Une diversité concentrée…

La multiplication des chaînes publiques est un autre fait incontournable dans l’évolution de la télévision québécoise. Cependant, nous constatons que l’augmentation de la concurrence n’est pas pour autant aussi forte. En effet, ce sont des oligopoles tels que Québécor Média, Cogéco et Astral Média qui possèdent l’essentiel des stations de télévision de la province. Et dans certaines régions, les stations de télévision locales appartiennent toutes au même groupe. C’est le cas en Abitibi-Témiscamingue, où toutes les stations de télévision, ainsi que la plupart des stations de radio et des journaux appartiennent au groupe Radio-Nord.

Les réseaux nationaux de télévision dits « généralistes » n’y échappent pas non plus. TVA appartient à Québécor Médias, et TQS, à Cogéco et Bell GlobeMédias. Ces deux groupes possèdent également des stations de radio, des journaux à grand tirage, et des revues populaires. Quant à la grande majorité des chaînes de télévision spécialisées, elles appartiennent pratiquement toutes à Astral média, qui possède également plusieurs stations de radio, dont les réseaux Rock Détente, Énergie, et Radiomédia. Ainsi, dans certaines régions, comme à Sherbrooke par exemple, toutes les stations de radio (excepté Radio-Canada) appartiennent à ce groupe. Toutes ces transactions ont été autorisées par le Conseil de la radiodiffusion et des télécommunications canadiennes (CRTC), ainsi que par le Bureau de la concurrence. Mais ces acquisitions ne sont pas sans en inquiéter plusieurs, dont la présidente de la Fédération professionnelle des journalistes du Québec, Anne-Marie Dussault.

Des conflits de travail

La Société Radio-Canada n’a pas été sans vivre de conflits avec ses employés. L’un des plus importants s’est déroulé sur une période de 68 jours, soit du 29 décembre 1958 au 8 mars 1959. La syndicalisation des cadres était au cœur de ce conflit. Ces derniers voulaient se syndiquer avec la Confédération des travailleurs catholiques du Canada (CTCC). L’une des figures de proue de ce conflit était René Lévesque, qui animait alors l’émission d’information « Point de mire ». Des artistes tel que Jean Duceppe, Jean-Louis Milette, et Gilles Latulippe étaient eux-aussi grandement impliqués. Un clivage entre les francophones et les anglophones marquait également le litige, puisque les Québécois avaient l’impression d’être incompris de leurs patrons et confrères anglophones. Le conflit s’est envenimé au point où le secrétaire général de la Confédération des travailleurs catholiques, Jean Marchand, ainsi que René Lévesque, ont été arrêtés sur piquets de grève.

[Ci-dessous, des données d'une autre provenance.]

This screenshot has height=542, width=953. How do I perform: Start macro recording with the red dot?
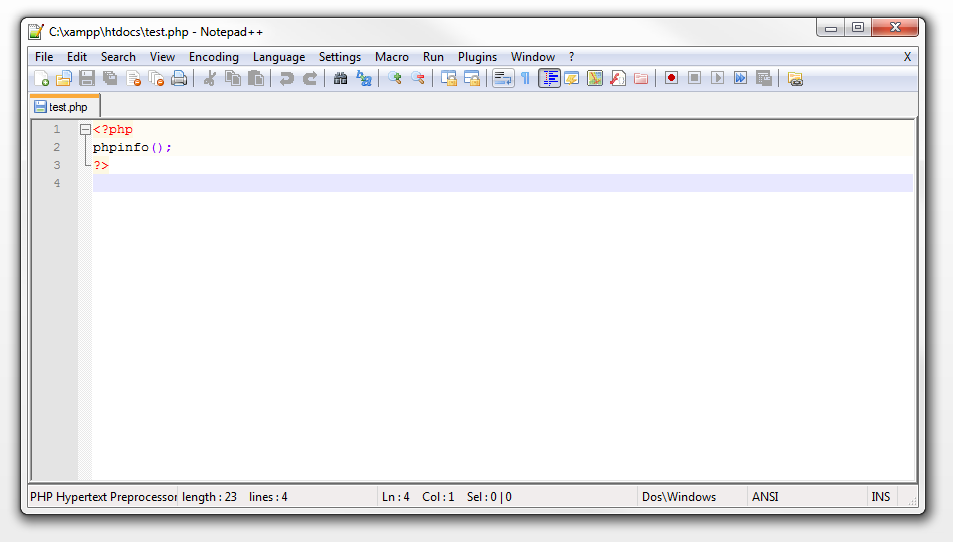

Plus récemment, du 22 mars au 22 mai 2001, ce sont les journalistes du Syndicat des communications de Radio-Canada (SCRC) qui ont déclenché une grève d’une durée de 24 heures. Cependant, une fois que ce délais était terminé, l’employeur a décrété un lock-out, qui a duré près de deux mois. La précarité d'emplois, les salaires, l’équité salariale entre les hommes et les femmes, ainsi qu’entre les francophones et les anglophones étaient au cœur du conflit. Ainsi, nous pouvons constater qu’encore aujourd’hui, les employés francophones se sentent injustement traités par rapport à leurs homologues anglophones. Une convention collective a finalement été signée pour une période de deux ans, laissant certains employés bien amères.